§ ASSIGNMENT
An identical copy of all the entries is the required result.

§ INPUT FOR THIS TASK

=====

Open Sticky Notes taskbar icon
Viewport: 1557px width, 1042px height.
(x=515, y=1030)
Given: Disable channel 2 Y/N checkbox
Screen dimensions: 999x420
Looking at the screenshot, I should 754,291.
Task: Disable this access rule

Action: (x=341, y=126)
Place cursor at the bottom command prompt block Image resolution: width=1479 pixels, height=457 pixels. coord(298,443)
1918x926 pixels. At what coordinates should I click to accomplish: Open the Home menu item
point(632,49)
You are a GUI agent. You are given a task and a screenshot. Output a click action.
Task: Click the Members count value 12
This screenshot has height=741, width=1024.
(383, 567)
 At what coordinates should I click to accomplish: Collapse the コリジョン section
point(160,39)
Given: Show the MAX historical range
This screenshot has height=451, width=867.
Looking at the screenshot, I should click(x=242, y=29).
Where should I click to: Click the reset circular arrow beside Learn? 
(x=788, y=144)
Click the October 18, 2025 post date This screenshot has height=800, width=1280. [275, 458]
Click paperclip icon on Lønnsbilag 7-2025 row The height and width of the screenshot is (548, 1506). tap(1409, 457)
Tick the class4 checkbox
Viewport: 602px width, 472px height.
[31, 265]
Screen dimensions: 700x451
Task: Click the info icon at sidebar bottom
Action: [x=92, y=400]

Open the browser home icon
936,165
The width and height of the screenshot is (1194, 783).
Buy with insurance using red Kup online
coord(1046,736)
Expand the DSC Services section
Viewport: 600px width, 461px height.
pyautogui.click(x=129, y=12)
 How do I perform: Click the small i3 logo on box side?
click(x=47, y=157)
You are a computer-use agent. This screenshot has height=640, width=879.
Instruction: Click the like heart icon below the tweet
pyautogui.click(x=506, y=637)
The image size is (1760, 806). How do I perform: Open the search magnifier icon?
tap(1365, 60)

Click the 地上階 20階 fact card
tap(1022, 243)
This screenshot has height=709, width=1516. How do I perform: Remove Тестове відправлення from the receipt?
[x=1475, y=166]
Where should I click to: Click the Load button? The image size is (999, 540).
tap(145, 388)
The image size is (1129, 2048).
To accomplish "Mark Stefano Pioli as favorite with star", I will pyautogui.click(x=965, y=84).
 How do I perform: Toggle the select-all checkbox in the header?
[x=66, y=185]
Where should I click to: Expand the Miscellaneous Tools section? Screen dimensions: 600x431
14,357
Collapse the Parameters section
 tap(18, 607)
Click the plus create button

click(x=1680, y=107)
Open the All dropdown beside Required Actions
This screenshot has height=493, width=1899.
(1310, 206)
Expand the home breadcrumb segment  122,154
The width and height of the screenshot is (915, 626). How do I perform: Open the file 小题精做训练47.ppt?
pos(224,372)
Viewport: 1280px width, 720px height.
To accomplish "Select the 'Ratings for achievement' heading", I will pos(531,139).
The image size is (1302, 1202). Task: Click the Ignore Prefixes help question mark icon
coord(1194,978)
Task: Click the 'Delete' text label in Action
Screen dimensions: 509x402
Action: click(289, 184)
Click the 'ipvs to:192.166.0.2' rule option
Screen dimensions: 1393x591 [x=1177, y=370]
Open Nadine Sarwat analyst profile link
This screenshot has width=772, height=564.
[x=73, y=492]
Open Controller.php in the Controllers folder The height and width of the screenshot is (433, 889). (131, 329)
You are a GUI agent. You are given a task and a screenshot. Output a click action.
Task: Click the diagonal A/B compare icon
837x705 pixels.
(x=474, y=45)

=====

§ EXERCISE RESPONSE
Open Sticky Notes taskbar icon
Viewport: 1557px width, 1042px height.
(x=515, y=1030)
Given: Disable channel 2 Y/N checkbox
Screen dimensions: 999x420
Looking at the screenshot, I should 754,291.
Task: Disable this access rule

Action: (x=341, y=126)
Place cursor at the bottom command prompt block Image resolution: width=1479 pixels, height=457 pixels. coord(298,443)
1918x926 pixels. At what coordinates should I click to accomplish: Open the Home menu item
point(632,49)
You are a GUI agent. You are given a task and a screenshot. Output a click action.
Task: Click the Members count value 12
This screenshot has height=741, width=1024.
(383, 567)
 At what coordinates should I click to accomplish: Collapse the コリジョン section
point(160,39)
Given: Show the MAX historical range
This screenshot has height=451, width=867.
Looking at the screenshot, I should click(x=242, y=29).
Where should I click to: Click the reset circular arrow beside Learn? 
(x=788, y=144)
Click the October 18, 2025 post date This screenshot has height=800, width=1280. [275, 458]
Click paperclip icon on Lønnsbilag 7-2025 row The height and width of the screenshot is (548, 1506). tap(1409, 457)
Tick the class4 checkbox
Viewport: 602px width, 472px height.
[31, 265]
Screen dimensions: 700x451
Task: Click the info icon at sidebar bottom
Action: [x=92, y=400]

Open the browser home icon
936,165
The width and height of the screenshot is (1194, 783).
Buy with insurance using red Kup online
coord(1046,736)
Expand the DSC Services section
Viewport: 600px width, 461px height.
pyautogui.click(x=129, y=12)
 How do I perform: Click the small i3 logo on box side?
click(x=47, y=157)
You are a computer-use agent. This screenshot has height=640, width=879.
Instruction: Click the like heart icon below the tweet
pyautogui.click(x=506, y=637)
The image size is (1760, 806). How do I perform: Open the search magnifier icon?
tap(1365, 60)

Click the 地上階 20階 fact card
tap(1022, 243)
This screenshot has height=709, width=1516. How do I perform: Remove Тестове відправлення from the receipt?
[x=1475, y=166]
Where should I click to: Click the Load button? The image size is (999, 540).
tap(145, 388)
The image size is (1129, 2048).
To accomplish "Mark Stefano Pioli as favorite with star", I will pyautogui.click(x=965, y=84).
 How do I perform: Toggle the select-all checkbox in the header?
[x=66, y=185]
Where should I click to: Expand the Miscellaneous Tools section? Screen dimensions: 600x431
14,357
Collapse the Parameters section
 tap(18, 607)
Click the plus create button

click(x=1680, y=107)
Open the All dropdown beside Required Actions
This screenshot has height=493, width=1899.
(1310, 206)
Expand the home breadcrumb segment  122,154
The width and height of the screenshot is (915, 626). How do I perform: Open the file 小题精做训练47.ppt?
pos(224,372)
Viewport: 1280px width, 720px height.
To accomplish "Select the 'Ratings for achievement' heading", I will pos(531,139).
The image size is (1302, 1202). Task: Click the Ignore Prefixes help question mark icon
coord(1194,978)
Task: Click the 'Delete' text label in Action
Screen dimensions: 509x402
Action: click(289, 184)
Click the 'ipvs to:192.166.0.2' rule option
Screen dimensions: 1393x591 [x=1177, y=370]
Open Nadine Sarwat analyst profile link
This screenshot has width=772, height=564.
[x=73, y=492]
Open Controller.php in the Controllers folder The height and width of the screenshot is (433, 889). (131, 329)
You are a GUI agent. You are given a task and a screenshot. Output a click action.
Task: Click the diagonal A/B compare icon
837x705 pixels.
(x=474, y=45)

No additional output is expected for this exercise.